Ci sono già diversi ministri, sottosegretari e una fitta pattuglia parlamentare all’inaugurazione della tre giorni: “135 relatori, 2200 delegati e più di 150 volontari”, fanno sapere da Fdi. E una grande tensostruttura che ha sollevato più di un dubbio tra le opposizioni locali. La kermesse si concluderà, nella speranza di tutti, con l’annuncio della candidatura di Giorgia Meloni alle europee. Lei finora non ha sciolto la riserva ma nel discorso conclusivo della kermesse farà sapere la sua decisione. Qui nessuno scommetterebbe il contrario, anche se le valutazioni sarebbero ancora in corso.

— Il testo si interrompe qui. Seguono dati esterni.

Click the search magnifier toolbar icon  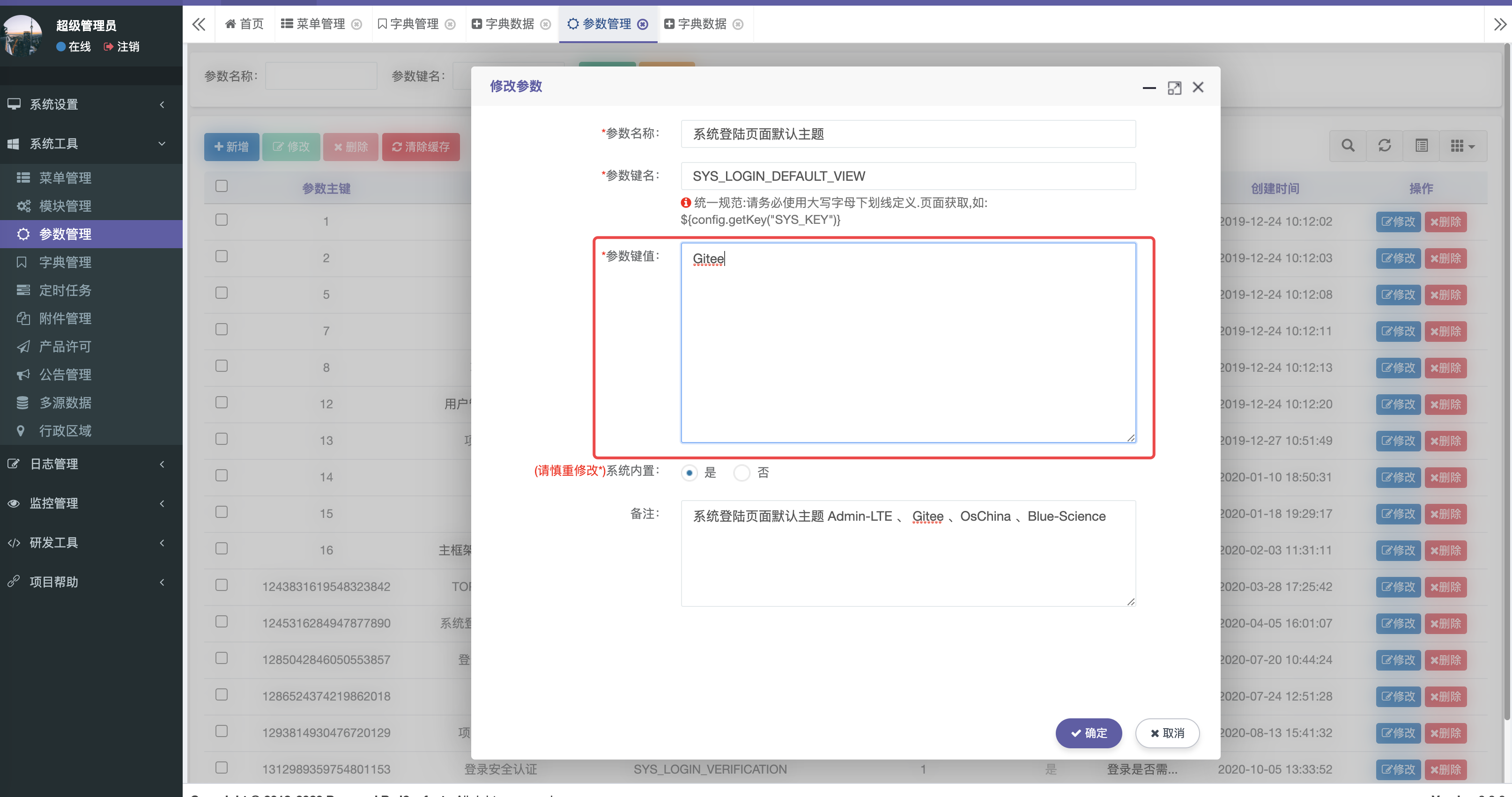coord(1348,146)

“Avrebbe la conferma della fiducia degli italiani” dice il ministro Francesco Lollobrigida. E indicherebbe, sottolinea anche il capogruppo al Senato Lucio Malan, “l’importanza che diamo a queste elezioni”. Certo, lei non opterebbe per il seggio all’Eurocamera, diversamente dai parlamentari che dovessero correre che invece, almeno nei ragionamenti che si fanno in queste ore, dovrebbero lasciare lo scranno a Roma per quello europeo se eletti (c’è ad esempio Maddalena Morgante che ha già annunciato la candidatura nel nord est, ma si starebbe ancora riflettendo anche su Salvatore Deidda nelle isole, o su Manlio Messina al Sud che sarebbe però più orientato al no). Nell’attesa della premier, che è anche presidente di Fdi e dei conservatori europei di Ecr, si alternano Gennaro Sangiuliano e Guido Crosetto, Ciriani appunto che respinge, all’indomani delle polemiche sul 25 aprile, le “lezioni di chi alimenta odio o divisioni” o le accuse di “censura”, anche perché il partito, sottolinea, “i conti con il passato li ha già fatti mille volte, una volta per sempre”.

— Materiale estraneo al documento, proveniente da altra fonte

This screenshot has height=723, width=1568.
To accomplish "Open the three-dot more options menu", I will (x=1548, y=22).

Poi arriva Mantovano a metterci il carico: “Il fascismo demonologico era un’arma di esclusione di massa, si traduceva nella moltiplicazione di etichette attaccate a una persona o a un gruppo culturale, e l’arbitro esclusivo era il Pci. Nelle scorse ore abbiamo assistito a un remake dell’operazione etichettatura” che ora si può riproporre con “sovranista, populista o giocando con la categoria stato di diritto”. Mantovano sottolinea che “il vero stato di diritto è quello che vede l’Europa al servizio dei popoli e non gli Stati che rappresentano quei popoli al servizio dei burocrati e dei giudici”. E, ricordando i Trattati fondativi della Ue che prevedono che l’unione si occupi solo delle materie che le vengono affidate dagli Stati proprio attraverso i trattati, va all’attacco della decisione del Pe di qualche settimana fa di chiedere che l’aborto sia aggiunto alla Carta dei diritti fondamentali della Ue. “Confido che il nuovo Parlamento che andremo a eleggere non scriva più pagine simili non solo per il contenuto ma perché completamente fuori dal perimetro” dice dal palco.

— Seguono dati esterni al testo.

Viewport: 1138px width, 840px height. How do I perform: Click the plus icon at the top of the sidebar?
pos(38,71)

Subito dopo spiegherà che a ridosso del primo maggio, il prossimo lunedì, a Palazzo Chigi si parlerà di nuovo tanto di lavoro. Si profila una mossa simile a quella dell’anno scorso, quando il Consiglio dei ministri nel giorno della Festa dei lavoratori decretò l’aumento della detribuzione nel cuneo fiscale. Questa volta il Cdm si riunirà il 30 aprile, e il giorno prima Meloni illustrerà ai sindacati le misure “importanti” sul lavoro contenute nel decreto legge, ora nelle mani del ministro Raffaele Fitto per la messa a punto, che riformerà le politiche di coesione.